** What to work on **
Copy word for word, please, the lines of the entries below running from the one containing "Who we work with [button] (328, 82)" to the one containing "agosto 2017 (266, 2225)", both ends included.

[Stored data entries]
>>>
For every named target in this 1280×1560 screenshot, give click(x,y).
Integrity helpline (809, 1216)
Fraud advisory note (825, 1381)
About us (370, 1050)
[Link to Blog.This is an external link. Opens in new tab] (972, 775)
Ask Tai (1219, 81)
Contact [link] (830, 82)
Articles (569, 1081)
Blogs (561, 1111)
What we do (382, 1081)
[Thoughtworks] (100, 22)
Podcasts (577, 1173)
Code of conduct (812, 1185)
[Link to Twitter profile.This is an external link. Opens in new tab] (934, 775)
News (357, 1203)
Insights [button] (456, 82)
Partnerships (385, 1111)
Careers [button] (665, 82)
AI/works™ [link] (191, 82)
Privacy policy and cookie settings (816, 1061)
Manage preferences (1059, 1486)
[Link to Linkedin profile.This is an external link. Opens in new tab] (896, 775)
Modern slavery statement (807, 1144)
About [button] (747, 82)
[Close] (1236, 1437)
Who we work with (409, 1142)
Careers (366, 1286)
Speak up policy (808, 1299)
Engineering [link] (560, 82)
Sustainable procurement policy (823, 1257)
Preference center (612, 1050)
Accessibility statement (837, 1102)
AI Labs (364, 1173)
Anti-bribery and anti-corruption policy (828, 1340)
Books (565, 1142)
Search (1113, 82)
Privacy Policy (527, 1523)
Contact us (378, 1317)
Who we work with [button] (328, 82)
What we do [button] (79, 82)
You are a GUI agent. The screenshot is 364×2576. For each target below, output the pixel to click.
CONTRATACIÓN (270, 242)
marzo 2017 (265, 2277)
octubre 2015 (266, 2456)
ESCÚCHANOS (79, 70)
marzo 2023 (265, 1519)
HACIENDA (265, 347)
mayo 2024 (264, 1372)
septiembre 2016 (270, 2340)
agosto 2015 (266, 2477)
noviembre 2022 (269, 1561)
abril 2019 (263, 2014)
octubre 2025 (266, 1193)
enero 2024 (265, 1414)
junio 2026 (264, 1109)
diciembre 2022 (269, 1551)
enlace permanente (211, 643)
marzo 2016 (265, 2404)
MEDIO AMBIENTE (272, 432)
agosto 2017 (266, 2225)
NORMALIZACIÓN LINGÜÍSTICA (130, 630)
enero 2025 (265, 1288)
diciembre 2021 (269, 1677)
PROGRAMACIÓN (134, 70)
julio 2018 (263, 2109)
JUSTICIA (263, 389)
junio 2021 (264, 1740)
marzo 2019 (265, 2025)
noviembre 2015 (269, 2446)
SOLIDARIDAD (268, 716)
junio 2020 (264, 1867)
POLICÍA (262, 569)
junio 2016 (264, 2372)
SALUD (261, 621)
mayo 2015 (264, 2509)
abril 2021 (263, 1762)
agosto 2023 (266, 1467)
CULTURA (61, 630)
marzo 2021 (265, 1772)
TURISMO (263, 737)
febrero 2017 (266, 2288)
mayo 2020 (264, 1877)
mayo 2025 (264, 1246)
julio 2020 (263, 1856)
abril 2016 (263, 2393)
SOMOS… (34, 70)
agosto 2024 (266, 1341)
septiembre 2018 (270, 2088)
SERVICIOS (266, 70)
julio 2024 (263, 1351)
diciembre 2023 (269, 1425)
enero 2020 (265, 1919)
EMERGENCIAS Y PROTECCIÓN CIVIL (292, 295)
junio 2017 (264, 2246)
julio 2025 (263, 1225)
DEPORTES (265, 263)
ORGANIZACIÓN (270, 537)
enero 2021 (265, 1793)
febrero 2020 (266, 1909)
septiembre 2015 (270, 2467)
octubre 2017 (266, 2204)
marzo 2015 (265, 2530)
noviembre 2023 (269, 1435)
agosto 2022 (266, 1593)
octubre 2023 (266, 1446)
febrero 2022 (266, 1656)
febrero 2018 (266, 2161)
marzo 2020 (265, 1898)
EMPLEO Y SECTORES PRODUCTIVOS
<<<
** Solution for this task **
Who we work with [button] (328, 82)
What we do [button] (79, 82)
You are a GUI agent. The screenshot is 364×2576. For each target below, output the pixel to click.
CONTRATACIÓN (270, 242)
marzo 2017 (265, 2277)
octubre 2015 (266, 2456)
ESCÚCHANOS (79, 70)
marzo 2023 (265, 1519)
HACIENDA (265, 347)
mayo 2024 (264, 1372)
septiembre 2016 (270, 2340)
agosto 2015 (266, 2477)
noviembre 2022 (269, 1561)
abril 2019 (263, 2014)
octubre 2025 (266, 1193)
enero 2024 (265, 1414)
junio 2026 (264, 1109)
diciembre 2022 (269, 1551)
enlace permanente (211, 643)
marzo 2016 (265, 2404)
MEDIO AMBIENTE (272, 432)
agosto 2017 (266, 2225)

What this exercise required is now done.